(Giancarlo Pani, in La Civiltà Cattolica, 165, 2014)
Il nome di san Giuseppe è stato inserito nei canoni II, III e IV del Messale Romano. Nel canone I il nome del santo era già stato introdotto, poco prima dell'inizio del Concilio Vaticano II, per volere di Giovanni XXIII [1]. Ora la decisione presa da Benedetto XVI viene realizzata da Papa Francesco [2].
La devozione dell'attuale Pontefice nei confronti di san Giuseppe è nota. Lo rileva anche l'intervista del nostro direttore nel volume La mia porta è sempre aperta, dove si apprende che il Papa ha una statuetta di san Giuseppe «dormiente» sulla scrivania dello studio [3]. Benedetto XVI ha ricordato la sua devozione per il santo di cui porta il nome, e Papa Francesco da vescovo prima, e poi da cardinale e da pontefice, ha inserito nel proprio stemma il nardo, simbolo di san Giuseppe. Egli inoltre ha inaugurato, proprio il 19 marzo, festa del santo, l'inizio del suo ministero petrino. Nell'omelia della Messa ne ha fatto l'elogio: in lui vediamo l'esempio di come rispondere «alla vocazione di Dio, con disponibilità, con prontezza, ma vediamo anche qual è il centro della vocazione cristiana: Cristo!» [4].
Non è facile delineare il ritratto di un personaggio che, per quanto importante, nel Nuovo Testamento appare un santo silenzioso. Di Giuseppe di Nazaret i Vangeli non ci riportano nemmeno una parola: lo sposo di Maria e padre di Gesù tace sempre, è davvero il «credente» silenzioso. Mentre di altri personaggi ci viene documentato quanto hanno detto nelle circostanze più diverse (Maria, Pietro e gli apostoli, Zaccaria ed Elisabetta, e perfino Pilato, Erode, Anna), di Giuseppe non ci viene segnalato assolutamente nulla. Sembra che gli evangelisti tacciano intenzionalmente su di lui: silenzio a Nazaret, silenzio a Betlemme, silenzio nella fuga in Egitto, silenzio a Gerusalemme. Si tratta di un silenzio denso e corposo, avvolto di contemplazione e di mistero: perché la vita di Giuseppe si svolge tutta davanti al «Dio fatto carne» e davanti a Maria, che diviene madre «per opera dello Spirito Santo» (cfr Mt 1,20). Per noi che spesso valutiamo il valore di una persona dalle parole e dai discorsi brillanti, e non dai fatti, c'è molto su cui riflettere. Nella vita contano i fatti, e tanto più se sono segnati dal silenzio interiore. Eppure Giuseppe non è un personaggio secondario: se nella società ebraica Gesù ha un padre e un nome, lo deve a lui. Secondo la legge ebraica, Giuseppe, discendente di David, è il vero padre di Gesù. La paternità è la ragione giuridica per cui Gesù si trova inserito nella discendenza davidica e messianica [5]. Ecco il ruolo niente affatto marginale che viene svolto dallo sposo di Maria nella società del tempo: senza Giuseppe, Gesù non avrebbe potuto svolgere la sua missione e annunciare il Vangelo. Nel quadro sociale dell'Israele di allora, un figlio illegittimo non aveva diritto di parola in pubblico [6].

☆ ☆ ☆

§ Descrizione del compito:
Riproduci alla lettera la porzione del brano su san Giuseppe che inizia dalle parole "Il nome di san" e termina dopo "Papa Francesco [2].". Le righe riportate di seguito provengono da una fonte diversa dal brano.

§ Estratto della fonte:
☆ ☆ ☆

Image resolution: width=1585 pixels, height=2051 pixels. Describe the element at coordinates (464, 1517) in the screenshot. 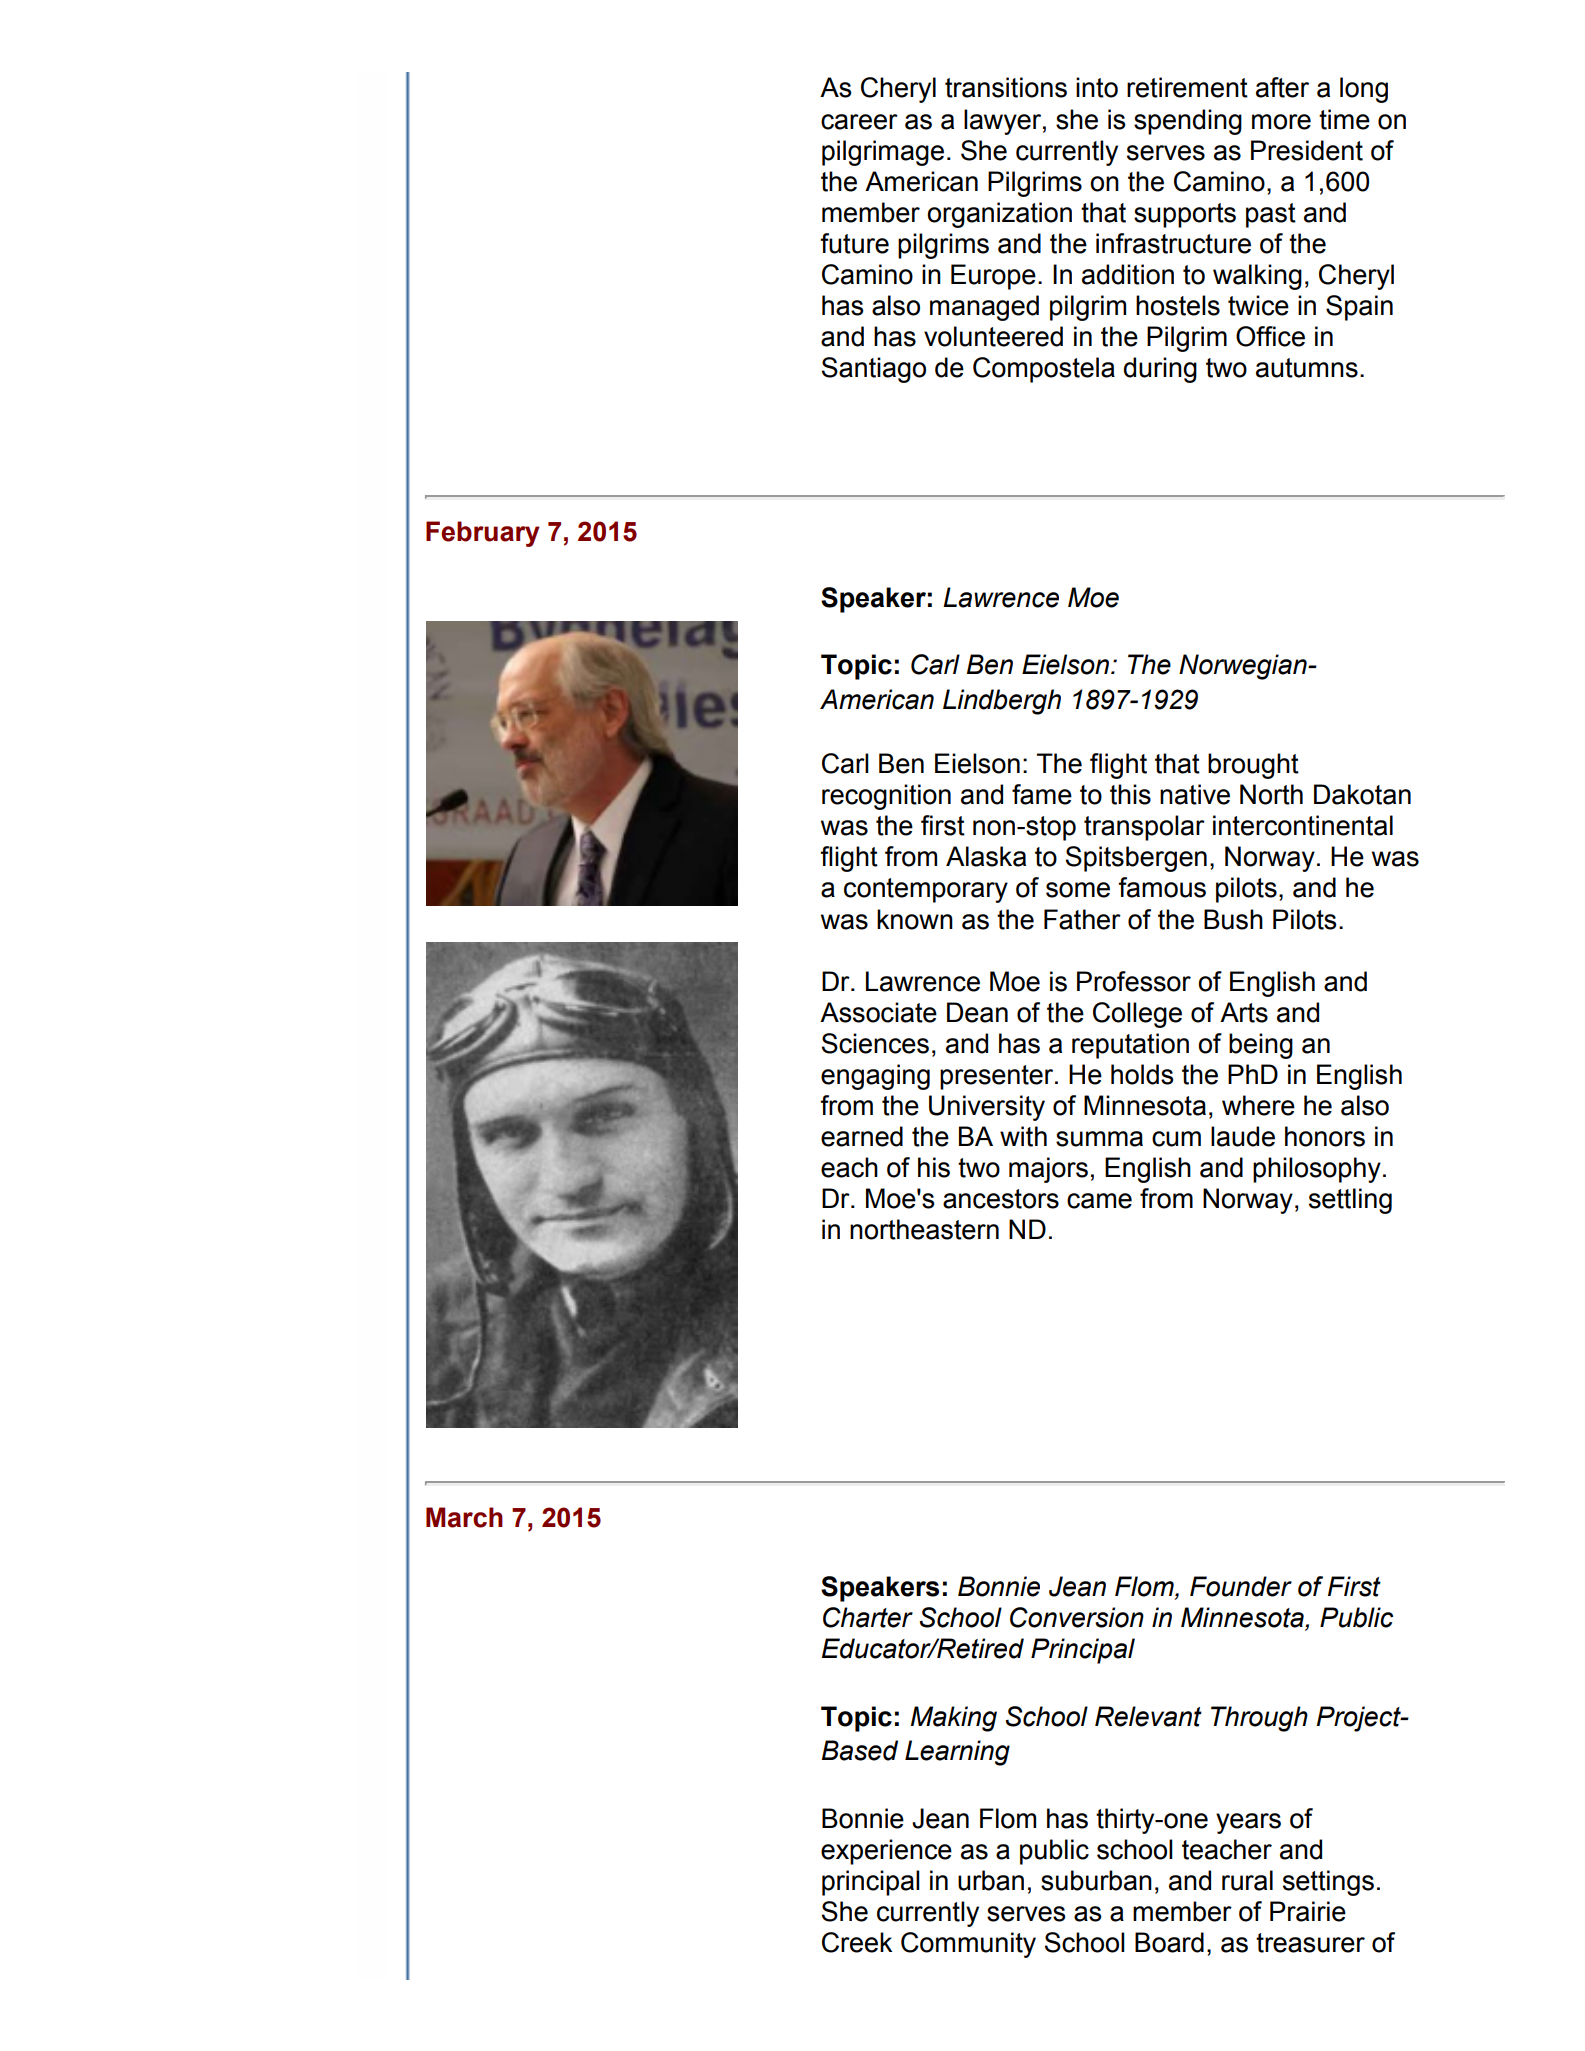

☆ ☆ ☆

§ Risposta all'esercizio:
Il nome di san Giuseppe è stato inserito nei canoni II, III e IV del Messale Romano. Nel canone I il nome del santo era già stato introdotto, poco prima dell'inizio del Concilio Vaticano II, per volere di Giovanni XXIII [1]. Ora la decisione presa da Benedetto XVI viene realizzata da Papa Francesco [2].